Listing excerpted from a collection:

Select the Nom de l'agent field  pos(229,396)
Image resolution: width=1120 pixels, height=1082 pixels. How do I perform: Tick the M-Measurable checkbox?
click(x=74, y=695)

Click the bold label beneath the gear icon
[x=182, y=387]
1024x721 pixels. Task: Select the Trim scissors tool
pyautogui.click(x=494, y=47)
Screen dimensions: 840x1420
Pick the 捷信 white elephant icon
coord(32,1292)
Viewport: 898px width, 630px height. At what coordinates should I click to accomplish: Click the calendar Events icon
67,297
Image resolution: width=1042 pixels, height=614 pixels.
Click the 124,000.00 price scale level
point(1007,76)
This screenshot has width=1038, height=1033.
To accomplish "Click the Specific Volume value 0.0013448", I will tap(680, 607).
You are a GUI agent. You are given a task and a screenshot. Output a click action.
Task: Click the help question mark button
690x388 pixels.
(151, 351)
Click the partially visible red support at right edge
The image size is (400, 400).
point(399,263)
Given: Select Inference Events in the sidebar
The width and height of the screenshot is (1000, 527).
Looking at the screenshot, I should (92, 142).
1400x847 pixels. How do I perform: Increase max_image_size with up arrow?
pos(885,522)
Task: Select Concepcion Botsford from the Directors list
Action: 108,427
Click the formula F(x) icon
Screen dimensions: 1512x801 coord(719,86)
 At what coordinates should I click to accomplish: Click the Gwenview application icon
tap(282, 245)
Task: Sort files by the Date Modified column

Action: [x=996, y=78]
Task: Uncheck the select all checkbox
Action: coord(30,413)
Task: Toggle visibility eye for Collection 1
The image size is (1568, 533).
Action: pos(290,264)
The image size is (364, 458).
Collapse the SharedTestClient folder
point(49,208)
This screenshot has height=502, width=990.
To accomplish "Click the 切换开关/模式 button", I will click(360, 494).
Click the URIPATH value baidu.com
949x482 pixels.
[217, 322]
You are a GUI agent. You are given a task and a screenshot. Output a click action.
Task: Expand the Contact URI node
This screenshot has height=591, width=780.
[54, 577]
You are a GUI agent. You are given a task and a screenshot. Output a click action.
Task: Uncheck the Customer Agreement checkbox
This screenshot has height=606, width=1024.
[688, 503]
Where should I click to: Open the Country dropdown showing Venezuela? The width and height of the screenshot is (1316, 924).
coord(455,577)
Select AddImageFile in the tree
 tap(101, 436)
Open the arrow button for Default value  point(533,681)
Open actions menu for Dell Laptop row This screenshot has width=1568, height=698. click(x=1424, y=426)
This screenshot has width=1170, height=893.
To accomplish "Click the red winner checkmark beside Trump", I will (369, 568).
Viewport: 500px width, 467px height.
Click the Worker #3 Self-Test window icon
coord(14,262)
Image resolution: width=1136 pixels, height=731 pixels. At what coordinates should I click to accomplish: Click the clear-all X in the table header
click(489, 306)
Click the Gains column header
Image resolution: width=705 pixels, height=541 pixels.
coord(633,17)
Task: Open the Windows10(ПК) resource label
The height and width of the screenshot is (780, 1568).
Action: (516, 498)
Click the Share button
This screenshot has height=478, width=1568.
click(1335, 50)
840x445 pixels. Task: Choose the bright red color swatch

Instructions to follow:
Count the lines in the listing above that contain the string "column". Reply with the number alone.

Result for this task:
2